Джон Вильсон слегка наклонил голову и спросил с едва заметной иронией:
— Нет ли у вас подозрения на кого-нибудь?
— Ни малейшего, — ответила графиня, — вообще для нас необъяснимо, кто может быть против нас так враждебно настроен. Мы вообще мало соприкасались здесь с людьми, а зла не делали никому.
— Вы, судя но вашей фамилии, итальянского происхождения?
— Да, лет десять тому назад мы обосновались здесь, а племянник мой, господин патер Артур Керро, находится у нас с полгода, — ответила графиня.
— Нет ли у вас еще родственников?
— Имею еще брата Джузеппе Керро. Он живет в Риме, — продолжала графиня.
— Так мистер Артур Керро является сыном этого господина?
— Нет, — ответил патер коротко, — мой отец, второй брат графини, и моя мать уже давно умерли.
— Кто явился бы наследником всего вашего имущества, в случае смерти вашей и контесс Эдит? — спросил сыщик далее.
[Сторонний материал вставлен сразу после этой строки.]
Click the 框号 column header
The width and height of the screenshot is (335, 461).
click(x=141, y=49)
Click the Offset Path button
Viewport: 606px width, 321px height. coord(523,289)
— Я вас, мистер Вильсон, понимаю и охотно вам на ваш вопрос отвечу. В случае смерти моей и моей дочери, наследниками являются брат мой из Рима Джузеппе и племянник мой Артур.
— Тетушка, — воскликнул патер с пафосом, — дай Бог, чтоб и ты и Эдит жили еще долго.
— Я тебе охотно верю, мой дорогой Артур, — ответила графиня, — ведь ты такой богобоязненный человек и так стараешься оградить нас от опасности, нас окружающей.
Наступила минута молчания. Потом сыщик спросил:
— Еще одно, сударыня. Не знаете ли Вы, каким образом и откуда молодой граф Гаскон достал яд?
— Нет, абсолютно не знаю, да и все расспросы по этому поводу ни к чему не привели.
Вильсон внезапно повернулся к патеру, посмотрел ему пристально в лицо и медленно спросил:
— А где Вы, мистер, были в день покушения на жизнь контесс?
Патер в лице слегка изменился. Он не в состоянии был переносить пристального взгляда сыщика, он повернулся я стал ходить взад и вперед.
— Не понимаю этого вопроса, — проронил он нехотя.
— Меня удивляет, что Вы не были с дамами.
— Я был дома, — заявил Керро. — Старая Катрина знает, что я был в своей комнате.
— В каком этаже находится Ваша комната?
Патер топнул ногой и грозно крикнул:
— Вы меня выводите из терпения. Вы ставите вопросы так, как будто подозреваете меня в чем-то. Но это, право, смешно.
Вильсон уже повернулся к патеру спиной и обратился к старой служанке:
— Вы старая Катрина?
— Yes, Sir, — ответила она, — я — Катрина Дорес и уже пять лет служу в этом доме.
— В каком этаже комната господина патера?
— В первом этаже, в задней части, ответила она.
— Вы теперь единственная прислуга в доме?
— Да, единственная.
— Вся прислуга покинула меня, — сказала графиня, — люди все говорили, что в этом доме творится что-то неладное, и из боязни все ушли.
— А старая Катрина единственная, которая осталась?
— Да, — сказала она, — но и мне хочется уходить.
— Почему?
— Я живу в постоянном страхе, в этом доме так жутко.
— Ну теперь, графиня, контесс и мистер Керро, я должен просить Вас побороть свой страх и спуститься снова вниз и занять свои прежние помещения. Я и брат мой будем жить с Вами, пока не вернем Вам возможность мирного и спокойного житья, и я надеюсь, что Вам придется ждать недолго.
Графиня, заметно успокоившаяся с приездом Вильсона, и контесс согласились спуститься вниз.
Когда все были в бельэтаже, раздался звонок. Перед дачей стояла карета со многими служителями из больницы, приехавшая за бежавшим Жак Бэринг.
Дамы немало ужаснулись, увидев связанного человека. Патер также не мог скрыть смущения и он поблагодарил сыщика за избавление от этого опасного субъекта.
Сумасшедшего увезли, и Вильсон одному из служителей вручил для передачи директору свою карточку, где он сообщил ему, что сегодня будет у него.